>> START
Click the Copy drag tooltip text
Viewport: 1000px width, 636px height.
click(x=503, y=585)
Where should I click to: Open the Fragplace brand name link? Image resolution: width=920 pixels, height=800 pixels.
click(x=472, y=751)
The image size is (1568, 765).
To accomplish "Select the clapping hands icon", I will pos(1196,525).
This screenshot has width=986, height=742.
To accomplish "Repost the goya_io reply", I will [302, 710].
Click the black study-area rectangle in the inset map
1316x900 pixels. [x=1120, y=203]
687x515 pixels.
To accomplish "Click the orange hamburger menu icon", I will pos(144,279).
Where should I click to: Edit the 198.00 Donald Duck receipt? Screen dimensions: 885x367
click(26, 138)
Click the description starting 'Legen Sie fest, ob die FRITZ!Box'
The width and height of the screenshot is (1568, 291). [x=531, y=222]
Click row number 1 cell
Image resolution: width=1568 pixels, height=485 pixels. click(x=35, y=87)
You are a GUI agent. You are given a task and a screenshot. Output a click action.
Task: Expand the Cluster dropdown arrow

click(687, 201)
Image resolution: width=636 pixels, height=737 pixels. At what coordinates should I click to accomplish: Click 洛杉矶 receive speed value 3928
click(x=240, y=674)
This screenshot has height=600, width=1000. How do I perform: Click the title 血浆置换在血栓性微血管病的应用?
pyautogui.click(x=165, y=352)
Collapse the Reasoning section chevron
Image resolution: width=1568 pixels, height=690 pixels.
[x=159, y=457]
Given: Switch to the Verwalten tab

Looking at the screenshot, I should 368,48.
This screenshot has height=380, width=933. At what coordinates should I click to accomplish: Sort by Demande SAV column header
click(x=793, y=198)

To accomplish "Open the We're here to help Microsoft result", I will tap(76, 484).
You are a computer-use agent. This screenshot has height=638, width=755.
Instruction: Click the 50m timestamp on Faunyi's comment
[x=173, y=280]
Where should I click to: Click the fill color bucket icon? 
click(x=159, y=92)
>> END
• EXERCISE INSTRUCTIONS:
Rewrite the material starting at the line containing "This screenshot has height=380, width=933." and ending at the line containing "will tap(76, 484).", swapping "column header" for "column heading" and leaving everything else unchanged. Give only those lines.

• OUTPUT:
This screenshot has height=380, width=933. At what coordinates should I click to accomplish: Sort by Demande SAV column heading
click(x=793, y=198)

To accomplish "Open the We're here to help Microsoft result", I will tap(76, 484).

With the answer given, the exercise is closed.